Kłopoty Patola i Socjal dopiero się zaczynają. Nikt ich nie chce u władzy

1 rok temu

Smętne objazdy Pinokia, który musiał zastąpić ciężko chorego Gargamela, pokazują jeszcze jeden problem PiS. Choroba zwana brakiem zaangażowania. Tluste pisowskie koty nie mają zamiaru zajmować się kampanią wyborczą, liczą na to, iż wszystko za nich zrobi centrala. Partia Gargamela jest niesamowicie mierna i bierna.
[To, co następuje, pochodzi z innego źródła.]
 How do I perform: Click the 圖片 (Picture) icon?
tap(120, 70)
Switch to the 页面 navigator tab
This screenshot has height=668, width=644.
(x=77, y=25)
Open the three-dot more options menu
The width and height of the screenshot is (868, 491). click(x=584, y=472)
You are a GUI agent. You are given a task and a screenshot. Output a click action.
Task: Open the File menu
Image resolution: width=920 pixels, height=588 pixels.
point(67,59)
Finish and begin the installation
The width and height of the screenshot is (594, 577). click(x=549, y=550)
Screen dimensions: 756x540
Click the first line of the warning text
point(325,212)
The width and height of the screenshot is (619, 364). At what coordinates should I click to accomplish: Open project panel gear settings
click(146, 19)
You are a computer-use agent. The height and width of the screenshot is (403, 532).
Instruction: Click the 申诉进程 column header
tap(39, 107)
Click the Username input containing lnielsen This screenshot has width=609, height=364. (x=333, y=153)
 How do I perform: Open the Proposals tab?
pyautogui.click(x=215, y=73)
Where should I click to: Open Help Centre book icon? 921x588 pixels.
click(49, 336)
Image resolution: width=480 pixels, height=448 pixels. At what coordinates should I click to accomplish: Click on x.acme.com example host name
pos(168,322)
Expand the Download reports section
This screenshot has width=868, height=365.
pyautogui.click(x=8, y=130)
Na spotkania z Pinokiem trzeba spędzać ludzi na siłe. W jednym z okręgów działacze Patola i Socjal wpadli choćby na pomysł aby rozdawać coś ludziom za to, iż przyjdą, ale pomysł gwałtownie upadł, bo choćby marni doradcy Pinokia wiedzą, iż to będzie fatalnie wyglądać. Aby ratować frekwencje sprawsza się oficjalne służby, urzędników, ludzi którzy przyjść muszą.

PiSowska kampania grzęźnie w tej niemocy w sposób nieprawdopodobny. Jest tak źle, iż zwozi się ludzi autobusami. Dla normanych ludzi jest to radość, dla przyzwyczajonego do klakierów premiera dramat. Zainwestował taką kasę w promocję i nikt nie chce go oglądać.